- [Activity]: Which lines of the data include the string "will"? List them all.
--------------------------------------------------
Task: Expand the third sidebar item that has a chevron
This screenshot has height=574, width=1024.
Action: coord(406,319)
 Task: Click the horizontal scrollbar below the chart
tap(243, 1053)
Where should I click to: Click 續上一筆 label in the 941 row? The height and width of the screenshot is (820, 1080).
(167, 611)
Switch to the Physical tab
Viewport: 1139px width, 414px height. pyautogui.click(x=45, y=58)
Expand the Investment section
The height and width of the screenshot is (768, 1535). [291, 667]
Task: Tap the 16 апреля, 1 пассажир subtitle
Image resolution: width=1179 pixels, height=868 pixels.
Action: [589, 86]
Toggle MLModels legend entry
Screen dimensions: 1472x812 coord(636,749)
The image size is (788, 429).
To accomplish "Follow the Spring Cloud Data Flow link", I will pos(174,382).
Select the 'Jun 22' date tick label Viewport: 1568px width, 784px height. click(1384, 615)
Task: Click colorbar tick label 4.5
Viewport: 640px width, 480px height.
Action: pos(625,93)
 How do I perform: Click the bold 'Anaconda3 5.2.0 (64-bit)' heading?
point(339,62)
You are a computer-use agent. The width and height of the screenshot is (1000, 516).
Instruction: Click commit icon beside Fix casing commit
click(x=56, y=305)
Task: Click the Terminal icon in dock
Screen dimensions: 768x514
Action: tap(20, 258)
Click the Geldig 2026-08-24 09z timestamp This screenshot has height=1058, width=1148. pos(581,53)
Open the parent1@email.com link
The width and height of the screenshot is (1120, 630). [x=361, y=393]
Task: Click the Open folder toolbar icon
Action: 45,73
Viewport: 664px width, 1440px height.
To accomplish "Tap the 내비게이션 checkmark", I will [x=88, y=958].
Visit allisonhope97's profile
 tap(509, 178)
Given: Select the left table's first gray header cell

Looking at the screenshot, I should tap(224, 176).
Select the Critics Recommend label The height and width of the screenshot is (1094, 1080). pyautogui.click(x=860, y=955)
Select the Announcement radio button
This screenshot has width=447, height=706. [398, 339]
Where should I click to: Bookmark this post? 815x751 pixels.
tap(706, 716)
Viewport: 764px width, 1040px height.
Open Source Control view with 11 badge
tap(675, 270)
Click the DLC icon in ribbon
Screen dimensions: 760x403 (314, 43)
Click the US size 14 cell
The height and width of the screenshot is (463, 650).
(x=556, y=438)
--------------------------------------------------
- [Your response]:
To accomplish "Follow the Spring Cloud Data Flow link", I will pos(174,382).
To accomplish "Tap the 내비게이션 checkmark", I will [x=88, y=958].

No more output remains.